Now that we have a working model, we can deploy it to an endpoint and provide a test image for inference.

### Model Deploying and Querying
The following deploys our trained model to an endpoint. 

In [3]:
estimator = sagemaker.estimator.Estimator.attach("bin-image-training-2023-09-07-14-11-49-935")


2023-09-07 14:25:26 Starting - Preparing the instances for training
2023-09-07 14:25:26 Downloading - Downloading input data
2023-09-07 14:25:26 Training - Training image download completed. Training in progress.
2023-09-07 14:25:26 Uploading - Uploading generated training model
2023-09-07 14:25:26 Completed - Training job completed


In [13]:
from sagemaker.pytorch.model import PyTorchModel
from sagemaker.predictor import Predictor

jpeg_serializer = sagemaker.serializers.IdentitySerializer("image/jpeg")
json_deserializer = sagemaker.deserializers.JSONDeserializer()

class ImagePredictor(Predictor):
    def __init__(self, endpoint_name, sagemaker_session):
        super(ImagePredictor, self).__init__(
            endpoint_name,
            sagemaker_session=session,
            serializer=jpeg_serializer,
            deserializer=json_deserializer,
        )

pytorch_model = PyTorchModel(
    model_data=estimator.model_data,
    role=role,
    py_version='py36',
    framework_version="1.8",
    entry_point='./scripts/inference.py',
    predictor_cls=ImagePredictor
)

predictor = pytorch_model.deploy(
    instance_type='ml.m5.large',
    initial_instance_count=1
)

-----!

We can then test this by passing the endpoint an image from our local directory. The endpoint then returns an array of 5 numbers to indicate class inclusion.

In [14]:
from PIL import Image
import io

with open("./binImages/test/1/00194.jpg", 'rb') as f:
    payload = f.read()

prediction = predictor.predict(payload)

In [18]:
print(f"Prediction: {prediction};\nNumber of classes: {len(prediction[0])}")
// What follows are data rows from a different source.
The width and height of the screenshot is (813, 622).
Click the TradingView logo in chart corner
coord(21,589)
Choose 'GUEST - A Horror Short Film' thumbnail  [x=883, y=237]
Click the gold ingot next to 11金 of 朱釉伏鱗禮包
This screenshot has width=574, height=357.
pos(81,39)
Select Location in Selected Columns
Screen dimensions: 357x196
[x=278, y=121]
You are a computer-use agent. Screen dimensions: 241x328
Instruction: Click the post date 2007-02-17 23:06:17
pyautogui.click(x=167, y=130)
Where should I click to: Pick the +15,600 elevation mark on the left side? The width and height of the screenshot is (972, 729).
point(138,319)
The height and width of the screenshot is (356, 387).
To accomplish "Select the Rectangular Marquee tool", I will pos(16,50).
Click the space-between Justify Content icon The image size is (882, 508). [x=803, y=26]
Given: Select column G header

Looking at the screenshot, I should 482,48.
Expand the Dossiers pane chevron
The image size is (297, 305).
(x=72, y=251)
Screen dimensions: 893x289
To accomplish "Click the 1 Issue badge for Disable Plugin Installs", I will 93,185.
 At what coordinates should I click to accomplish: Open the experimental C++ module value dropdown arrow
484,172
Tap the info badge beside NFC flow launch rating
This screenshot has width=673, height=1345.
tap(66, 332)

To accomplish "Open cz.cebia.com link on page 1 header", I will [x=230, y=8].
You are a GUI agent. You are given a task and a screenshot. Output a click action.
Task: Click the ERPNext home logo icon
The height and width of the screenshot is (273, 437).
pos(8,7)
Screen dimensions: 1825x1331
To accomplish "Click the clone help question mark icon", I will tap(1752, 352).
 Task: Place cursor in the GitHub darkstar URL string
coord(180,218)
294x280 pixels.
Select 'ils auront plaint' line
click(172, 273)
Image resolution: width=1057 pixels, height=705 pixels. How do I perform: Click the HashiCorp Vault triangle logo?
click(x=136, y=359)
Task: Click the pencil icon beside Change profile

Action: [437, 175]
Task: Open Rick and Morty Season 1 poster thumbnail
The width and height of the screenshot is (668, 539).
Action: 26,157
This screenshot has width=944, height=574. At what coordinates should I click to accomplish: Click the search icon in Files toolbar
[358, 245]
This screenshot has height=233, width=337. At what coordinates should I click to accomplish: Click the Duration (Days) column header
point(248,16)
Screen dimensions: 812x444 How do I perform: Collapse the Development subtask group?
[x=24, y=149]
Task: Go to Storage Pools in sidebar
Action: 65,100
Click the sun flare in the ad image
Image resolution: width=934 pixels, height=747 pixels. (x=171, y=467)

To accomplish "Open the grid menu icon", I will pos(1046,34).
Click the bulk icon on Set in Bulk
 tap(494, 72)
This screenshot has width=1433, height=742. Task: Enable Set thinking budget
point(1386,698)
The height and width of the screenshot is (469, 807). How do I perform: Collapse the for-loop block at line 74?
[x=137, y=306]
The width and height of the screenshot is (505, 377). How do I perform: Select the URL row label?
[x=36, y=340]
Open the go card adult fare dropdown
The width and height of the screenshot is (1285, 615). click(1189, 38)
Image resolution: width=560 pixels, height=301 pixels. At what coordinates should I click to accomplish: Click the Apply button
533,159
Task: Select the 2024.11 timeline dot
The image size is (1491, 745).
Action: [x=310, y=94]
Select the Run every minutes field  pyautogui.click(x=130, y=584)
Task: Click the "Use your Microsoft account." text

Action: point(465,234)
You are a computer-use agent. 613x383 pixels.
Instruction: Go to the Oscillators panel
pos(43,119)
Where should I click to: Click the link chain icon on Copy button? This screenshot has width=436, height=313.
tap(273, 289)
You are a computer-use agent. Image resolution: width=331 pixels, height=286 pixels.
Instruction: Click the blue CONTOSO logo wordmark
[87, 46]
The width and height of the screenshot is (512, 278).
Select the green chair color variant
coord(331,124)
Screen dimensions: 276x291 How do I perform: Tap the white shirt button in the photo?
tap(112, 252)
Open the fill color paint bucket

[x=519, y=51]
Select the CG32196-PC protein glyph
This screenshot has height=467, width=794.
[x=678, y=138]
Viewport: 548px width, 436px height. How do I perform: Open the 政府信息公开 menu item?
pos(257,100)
Prediction: [[0.4696963429450989, 0.4951171278953552, 0.1369757056236267, -0.43281447887420654, -0.974503219127655]];
Number of classes: 5


## Batch processing

Now that we've confirmed that we can make predictions, we can set up a batch transform to perform inference on a multiple images in one call. We do this by creating a PyTorch model from our trained model, passing it `inference.py`, as above, and creating a transformer object that we can then call the `.transform` method on.

In [21]:
# Create PyTorchModel from saved model artifact
pytorch_model = PyTorchModel(
    model_data=estimator.model_data,
    role=role,
    py_version='py36',
    framework_version="1.8",
    entry_point='./scripts/inference.py',
    predictor_cls=ImagePredictor
)

batch_transform_output_path = "s3://aws-bin-image-project/batch_transform/output"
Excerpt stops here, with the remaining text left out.